------ 제공 데이터 ------
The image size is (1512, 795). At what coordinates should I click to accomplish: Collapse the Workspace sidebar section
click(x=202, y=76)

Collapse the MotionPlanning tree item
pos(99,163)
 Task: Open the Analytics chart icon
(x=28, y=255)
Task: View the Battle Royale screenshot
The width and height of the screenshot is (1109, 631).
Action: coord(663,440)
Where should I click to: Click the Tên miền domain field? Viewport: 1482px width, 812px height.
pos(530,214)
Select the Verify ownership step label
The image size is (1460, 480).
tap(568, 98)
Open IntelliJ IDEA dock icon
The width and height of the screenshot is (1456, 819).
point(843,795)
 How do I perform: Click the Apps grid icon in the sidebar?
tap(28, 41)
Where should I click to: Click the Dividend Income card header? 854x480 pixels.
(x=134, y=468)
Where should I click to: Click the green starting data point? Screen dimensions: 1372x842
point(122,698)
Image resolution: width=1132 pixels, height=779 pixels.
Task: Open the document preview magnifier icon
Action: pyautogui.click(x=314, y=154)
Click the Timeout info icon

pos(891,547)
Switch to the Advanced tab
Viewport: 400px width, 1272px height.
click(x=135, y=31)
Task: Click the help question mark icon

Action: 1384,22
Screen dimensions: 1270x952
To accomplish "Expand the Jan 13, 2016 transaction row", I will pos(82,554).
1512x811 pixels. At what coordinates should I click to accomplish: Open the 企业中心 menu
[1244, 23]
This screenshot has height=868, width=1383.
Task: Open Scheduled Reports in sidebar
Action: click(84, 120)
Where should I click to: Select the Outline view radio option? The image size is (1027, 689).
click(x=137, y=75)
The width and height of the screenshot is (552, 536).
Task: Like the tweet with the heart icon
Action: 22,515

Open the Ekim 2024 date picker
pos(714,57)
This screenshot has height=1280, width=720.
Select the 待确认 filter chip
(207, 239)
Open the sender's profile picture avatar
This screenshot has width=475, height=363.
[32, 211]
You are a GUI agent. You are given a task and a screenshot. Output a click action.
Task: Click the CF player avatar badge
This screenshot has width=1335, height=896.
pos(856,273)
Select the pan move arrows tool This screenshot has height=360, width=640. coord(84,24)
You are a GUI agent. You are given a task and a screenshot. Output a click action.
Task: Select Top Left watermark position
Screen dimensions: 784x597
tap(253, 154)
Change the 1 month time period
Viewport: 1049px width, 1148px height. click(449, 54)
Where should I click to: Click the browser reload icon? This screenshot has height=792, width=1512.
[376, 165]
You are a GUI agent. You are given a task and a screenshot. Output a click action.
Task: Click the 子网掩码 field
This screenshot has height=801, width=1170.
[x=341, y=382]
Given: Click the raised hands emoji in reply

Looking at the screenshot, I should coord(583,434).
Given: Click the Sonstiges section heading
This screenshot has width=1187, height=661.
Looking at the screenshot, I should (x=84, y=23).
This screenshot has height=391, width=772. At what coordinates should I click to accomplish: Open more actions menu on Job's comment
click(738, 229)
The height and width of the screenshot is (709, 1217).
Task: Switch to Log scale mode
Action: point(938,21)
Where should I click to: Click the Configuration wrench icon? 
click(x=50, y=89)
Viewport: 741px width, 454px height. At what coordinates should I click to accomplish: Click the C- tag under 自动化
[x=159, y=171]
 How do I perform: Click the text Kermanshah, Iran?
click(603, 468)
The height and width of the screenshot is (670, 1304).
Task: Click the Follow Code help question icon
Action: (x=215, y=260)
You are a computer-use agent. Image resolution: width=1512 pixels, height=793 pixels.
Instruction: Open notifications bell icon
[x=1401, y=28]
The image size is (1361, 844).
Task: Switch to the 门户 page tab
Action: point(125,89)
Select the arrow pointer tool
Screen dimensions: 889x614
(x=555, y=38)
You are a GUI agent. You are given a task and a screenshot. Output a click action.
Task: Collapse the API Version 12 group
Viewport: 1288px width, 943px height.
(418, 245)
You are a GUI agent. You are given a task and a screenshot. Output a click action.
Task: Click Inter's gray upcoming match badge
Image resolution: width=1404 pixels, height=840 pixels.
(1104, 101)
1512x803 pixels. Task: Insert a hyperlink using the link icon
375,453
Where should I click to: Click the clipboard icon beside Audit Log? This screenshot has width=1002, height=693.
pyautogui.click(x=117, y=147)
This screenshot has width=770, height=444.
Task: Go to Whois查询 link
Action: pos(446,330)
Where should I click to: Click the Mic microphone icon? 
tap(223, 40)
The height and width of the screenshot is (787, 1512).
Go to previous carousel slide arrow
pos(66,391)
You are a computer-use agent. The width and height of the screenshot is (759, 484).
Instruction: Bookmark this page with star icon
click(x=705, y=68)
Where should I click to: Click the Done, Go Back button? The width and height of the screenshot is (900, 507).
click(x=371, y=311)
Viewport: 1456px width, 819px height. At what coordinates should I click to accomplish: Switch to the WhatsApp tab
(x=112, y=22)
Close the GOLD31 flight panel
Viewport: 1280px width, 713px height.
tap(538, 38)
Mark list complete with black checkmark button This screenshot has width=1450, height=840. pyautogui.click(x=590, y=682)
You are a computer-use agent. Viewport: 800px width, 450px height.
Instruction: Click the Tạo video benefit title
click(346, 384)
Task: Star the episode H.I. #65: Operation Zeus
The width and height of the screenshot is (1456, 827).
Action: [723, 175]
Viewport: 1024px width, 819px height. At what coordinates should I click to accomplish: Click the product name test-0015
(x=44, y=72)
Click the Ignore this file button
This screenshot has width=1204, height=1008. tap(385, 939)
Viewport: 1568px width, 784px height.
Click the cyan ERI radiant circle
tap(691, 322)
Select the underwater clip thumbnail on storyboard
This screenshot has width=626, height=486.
------
## 작업 지시
위 항목 전체에서 "Where should I click to"를 모두 "Where do I click to"로 바꾸고 나머지는 그대로 둔 채 다시 써 주시겠어요?

## 작업 답변
The image size is (1512, 795). At what coordinates should I click to accomplish: Collapse the Workspace sidebar section
click(x=202, y=76)

Collapse the MotionPlanning tree item
pos(99,163)
 Task: Open the Analytics chart icon
(x=28, y=255)
Task: View the Battle Royale screenshot
The width and height of the screenshot is (1109, 631).
Action: coord(663,440)
Where do I click to: Click the Tên miền domain field? Viewport: 1482px width, 812px height.
pos(530,214)
Select the Verify ownership step label
The image size is (1460, 480).
tap(568, 98)
Open IntelliJ IDEA dock icon
The width and height of the screenshot is (1456, 819).
point(843,795)
 How do I perform: Click the Apps grid icon in the sidebar?
tap(28, 41)
Where do I click to: Click the Dividend Income card header? 854x480 pixels.
(x=134, y=468)
Where do I click to: Click the green starting data point? Screen dimensions: 1372x842
point(122,698)
Image resolution: width=1132 pixels, height=779 pixels.
Task: Open the document preview magnifier icon
Action: pyautogui.click(x=314, y=154)
Click the Timeout info icon

pos(891,547)
Switch to the Advanced tab
Viewport: 400px width, 1272px height.
click(x=135, y=31)
Task: Click the help question mark icon

Action: 1384,22
Screen dimensions: 1270x952
To accomplish "Expand the Jan 13, 2016 transaction row", I will pos(82,554).
1512x811 pixels. At what coordinates should I click to accomplish: Open the 企业中心 menu
[1244, 23]
This screenshot has height=868, width=1383.
Task: Open Scheduled Reports in sidebar
Action: click(84, 120)
Where do I click to: Select the Outline view radio option? The image size is (1027, 689).
click(x=137, y=75)
The width and height of the screenshot is (552, 536).
Task: Like the tweet with the heart icon
Action: 22,515

Open the Ekim 2024 date picker
pos(714,57)
This screenshot has height=1280, width=720.
Select the 待确认 filter chip
(207, 239)
Open the sender's profile picture avatar
This screenshot has width=475, height=363.
[32, 211]
You are a GUI agent. You are given a task and a screenshot. Output a click action.
Task: Click the CF player avatar badge
This screenshot has width=1335, height=896.
pos(856,273)
Select the pan move arrows tool This screenshot has height=360, width=640. coord(84,24)
You are a GUI agent. You are given a task and a screenshot. Output a click action.
Task: Select Top Left watermark position
Screen dimensions: 784x597
tap(253, 154)
Change the 1 month time period
Viewport: 1049px width, 1148px height. click(449, 54)
Where do I click to: Click the browser reload icon? This screenshot has height=792, width=1512.
[376, 165]
You are a GUI agent. You are given a task and a screenshot. Output a click action.
Task: Click the 子网掩码 field
This screenshot has height=801, width=1170.
[x=341, y=382]
Given: Click the raised hands emoji in reply

Looking at the screenshot, I should coord(583,434).
Given: Click the Sonstiges section heading
This screenshot has width=1187, height=661.
Looking at the screenshot, I should (x=84, y=23).
This screenshot has height=391, width=772. At what coordinates should I click to accomplish: Open more actions menu on Job's comment
click(738, 229)
The height and width of the screenshot is (709, 1217).
Task: Switch to Log scale mode
Action: point(938,21)
Where do I click to: Click the Configuration wrench icon? 
click(x=50, y=89)
Viewport: 741px width, 454px height. At what coordinates should I click to accomplish: Click the C- tag under 自动化
[x=159, y=171]
 How do I perform: Click the text Kermanshah, Iran?
click(603, 468)
The height and width of the screenshot is (670, 1304).
Task: Click the Follow Code help question icon
Action: (x=215, y=260)
You are a computer-use agent. Image resolution: width=1512 pixels, height=793 pixels.
Instruction: Open notifications bell icon
[x=1401, y=28]
The image size is (1361, 844).
Task: Switch to the 门户 page tab
Action: point(125,89)
Select the arrow pointer tool
Screen dimensions: 889x614
(x=555, y=38)
You are a GUI agent. You are given a task and a screenshot. Output a click action.
Task: Collapse the API Version 12 group
Viewport: 1288px width, 943px height.
(418, 245)
You are a GUI agent. You are given a task and a screenshot. Output a click action.
Task: Click Inter's gray upcoming match badge
Image resolution: width=1404 pixels, height=840 pixels.
(1104, 101)
1512x803 pixels. Task: Insert a hyperlink using the link icon
375,453
Where do I click to: Click the clipboard icon beside Audit Log? This screenshot has width=1002, height=693.
pyautogui.click(x=117, y=147)
This screenshot has width=770, height=444.
Task: Go to Whois查询 link
Action: pos(446,330)
Where do I click to: Click the Mic microphone icon? 
tap(223, 40)
The height and width of the screenshot is (787, 1512).
Go to previous carousel slide arrow
pos(66,391)
You are a computer-use agent. The width and height of the screenshot is (759, 484).
Instruction: Bookmark this page with star icon
click(x=705, y=68)
Where do I click to: Click the Done, Go Back button? The width and height of the screenshot is (900, 507).
click(x=371, y=311)
Viewport: 1456px width, 819px height. At what coordinates should I click to accomplish: Switch to the WhatsApp tab
(x=112, y=22)
Close the GOLD31 flight panel
Viewport: 1280px width, 713px height.
tap(538, 38)
Mark list complete with black checkmark button This screenshot has width=1450, height=840. pyautogui.click(x=590, y=682)
You are a computer-use agent. Viewport: 800px width, 450px height.
Instruction: Click the Tạo video benefit title
click(346, 384)
Task: Star the episode H.I. #65: Operation Zeus
The width and height of the screenshot is (1456, 827).
Action: [723, 175]
Viewport: 1024px width, 819px height. At what coordinates should I click to accomplish: Click the product name test-0015
(x=44, y=72)
Click the Ignore this file button
This screenshot has width=1204, height=1008. tap(385, 939)
Viewport: 1568px width, 784px height.
Click the cyan ERI radiant circle
tap(691, 322)
Select the underwater clip thumbnail on storyboard
This screenshot has width=626, height=486.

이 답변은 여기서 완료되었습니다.